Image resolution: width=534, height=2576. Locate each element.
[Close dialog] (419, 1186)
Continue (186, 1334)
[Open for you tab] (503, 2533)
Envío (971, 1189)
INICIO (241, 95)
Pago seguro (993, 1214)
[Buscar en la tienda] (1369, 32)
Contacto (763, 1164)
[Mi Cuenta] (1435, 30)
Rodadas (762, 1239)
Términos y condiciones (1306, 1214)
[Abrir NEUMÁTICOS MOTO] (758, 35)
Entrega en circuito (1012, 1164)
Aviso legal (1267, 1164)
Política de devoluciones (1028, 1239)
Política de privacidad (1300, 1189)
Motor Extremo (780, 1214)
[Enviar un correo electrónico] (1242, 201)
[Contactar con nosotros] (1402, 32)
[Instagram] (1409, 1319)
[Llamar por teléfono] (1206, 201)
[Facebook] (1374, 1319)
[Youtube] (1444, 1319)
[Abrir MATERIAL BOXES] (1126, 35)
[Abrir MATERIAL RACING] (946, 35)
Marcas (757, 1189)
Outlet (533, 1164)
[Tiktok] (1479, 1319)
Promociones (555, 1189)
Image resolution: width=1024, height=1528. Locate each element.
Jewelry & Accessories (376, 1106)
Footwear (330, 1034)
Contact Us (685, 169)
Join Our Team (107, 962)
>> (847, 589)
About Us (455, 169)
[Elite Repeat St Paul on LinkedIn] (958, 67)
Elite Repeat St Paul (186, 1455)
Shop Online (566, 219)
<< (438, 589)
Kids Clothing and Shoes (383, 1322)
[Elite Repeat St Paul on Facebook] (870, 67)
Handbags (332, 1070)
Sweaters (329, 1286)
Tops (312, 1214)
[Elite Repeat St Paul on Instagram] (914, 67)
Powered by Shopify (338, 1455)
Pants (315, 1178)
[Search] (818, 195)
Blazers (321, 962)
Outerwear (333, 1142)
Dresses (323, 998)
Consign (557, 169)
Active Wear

**EXERCISE OBJECTIVE:** Each line between the start of the listing above and the line containing "[Mi Cuenta] (1435, 30)", with both ends counted, is to be set down unchanged.

**SOLUTION BELOW:**
Image resolution: width=534, height=2576. Locate each element.
[Close dialog] (419, 1186)
Continue (186, 1334)
[Open for you tab] (503, 2533)
Envío (971, 1189)
INICIO (241, 95)
Pago seguro (993, 1214)
[Buscar en la tienda] (1369, 32)
Contacto (763, 1164)
[Mi Cuenta] (1435, 30)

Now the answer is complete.